Exercise task a:
Gather every line of the records that contains the string "Company". Case counts.

I read through some descriptions of his world. Luckily, for my imagination, his wasn't anywhere close to how I've been thinking. I almost lost some morale from thinking I was unwittingly copied Mr. Brooks.


----------



## Kaellpae (Jul 4, 2011)

^^^ Edited.


----------



## Donny Bruso (Jul 4, 2011)

I'll drop in another series I haven't seen anyone mention yet. James Axler has written a whole series of books called _Deathlands_ with various subtitles for each volume. I don't recall much about the one that I did read, but it was a post nuclear apocalypse setting. I believe he still publishes one now and then, but not 100% on it.


----------



## Map the Dragon (Jul 4, 2011)

Kaellpae said:


> I read through some descriptions of his world. Luckily, for my imagination, his wasn't anywhere close to how I've been thinking. I almost lost some morale from thinking I was unwittingly copied Mr. Brooks.

Entries shown:
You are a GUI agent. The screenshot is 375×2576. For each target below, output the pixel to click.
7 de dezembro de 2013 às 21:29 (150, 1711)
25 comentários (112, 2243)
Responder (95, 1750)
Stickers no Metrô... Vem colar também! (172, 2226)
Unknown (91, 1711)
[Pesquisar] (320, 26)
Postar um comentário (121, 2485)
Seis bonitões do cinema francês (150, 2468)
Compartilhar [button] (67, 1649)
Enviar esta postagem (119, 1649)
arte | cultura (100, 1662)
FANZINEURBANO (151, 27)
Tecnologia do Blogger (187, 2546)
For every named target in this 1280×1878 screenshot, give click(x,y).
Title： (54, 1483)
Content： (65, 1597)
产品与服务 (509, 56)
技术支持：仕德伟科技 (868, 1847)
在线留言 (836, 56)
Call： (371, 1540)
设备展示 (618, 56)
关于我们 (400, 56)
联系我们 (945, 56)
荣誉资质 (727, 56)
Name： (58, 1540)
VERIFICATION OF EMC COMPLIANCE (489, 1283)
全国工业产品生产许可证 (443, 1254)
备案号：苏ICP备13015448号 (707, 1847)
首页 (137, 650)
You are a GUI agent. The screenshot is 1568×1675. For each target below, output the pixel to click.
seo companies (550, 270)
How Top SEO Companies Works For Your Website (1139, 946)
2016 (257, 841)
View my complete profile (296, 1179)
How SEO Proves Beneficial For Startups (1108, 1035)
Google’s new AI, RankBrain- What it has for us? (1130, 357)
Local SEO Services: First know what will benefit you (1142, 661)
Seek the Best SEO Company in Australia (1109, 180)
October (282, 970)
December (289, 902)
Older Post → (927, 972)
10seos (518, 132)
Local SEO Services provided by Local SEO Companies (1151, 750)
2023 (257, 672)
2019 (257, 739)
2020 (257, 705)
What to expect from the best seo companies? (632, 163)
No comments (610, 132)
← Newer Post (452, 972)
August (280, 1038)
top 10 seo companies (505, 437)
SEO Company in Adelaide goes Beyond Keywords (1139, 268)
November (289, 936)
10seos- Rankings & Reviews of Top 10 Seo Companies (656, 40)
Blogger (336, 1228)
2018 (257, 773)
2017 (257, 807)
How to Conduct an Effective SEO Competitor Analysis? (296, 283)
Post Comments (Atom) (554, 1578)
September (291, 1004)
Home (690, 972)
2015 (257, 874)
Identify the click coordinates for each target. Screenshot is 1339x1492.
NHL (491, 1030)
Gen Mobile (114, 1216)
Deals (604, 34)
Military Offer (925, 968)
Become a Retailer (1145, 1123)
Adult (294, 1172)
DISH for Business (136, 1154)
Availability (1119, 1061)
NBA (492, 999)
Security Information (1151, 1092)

Exercise task b:
Reproduce the forum thread above word for word, in full.

Output a:
Seek the Best SEO Company in Australia (1109, 180)
SEO Company in Adelaide goes Beyond Keywords (1139, 268)

Output b:
I read through some descriptions of his world. Luckily, for my imagination, his wasn't anywhere close to how I've been thinking. I almost lost some morale from thinking I was unwittingly copied Mr. Brooks.


----------



## Kaellpae (Jul 4, 2011)

^^^ Edited.


----------



## Donny Bruso (Jul 4, 2011)

I'll drop in another series I haven't seen anyone mention yet. James Axler has written a whole series of books called _Deathlands_ with various subtitles for each volume. I don't recall much about the one that I did read, but it was a post nuclear apocalypse setting. I believe he still publishes one now and then, but not 100% on it.


----------



## Map the Dragon (Jul 4, 2011)

Kaellpae said:


> I read through some descriptions of his world. Luckily, for my imagination, his wasn't anywhere close to how I've been thinking. I almost lost some morale from thinking I was unwittingly copied Mr. Brooks.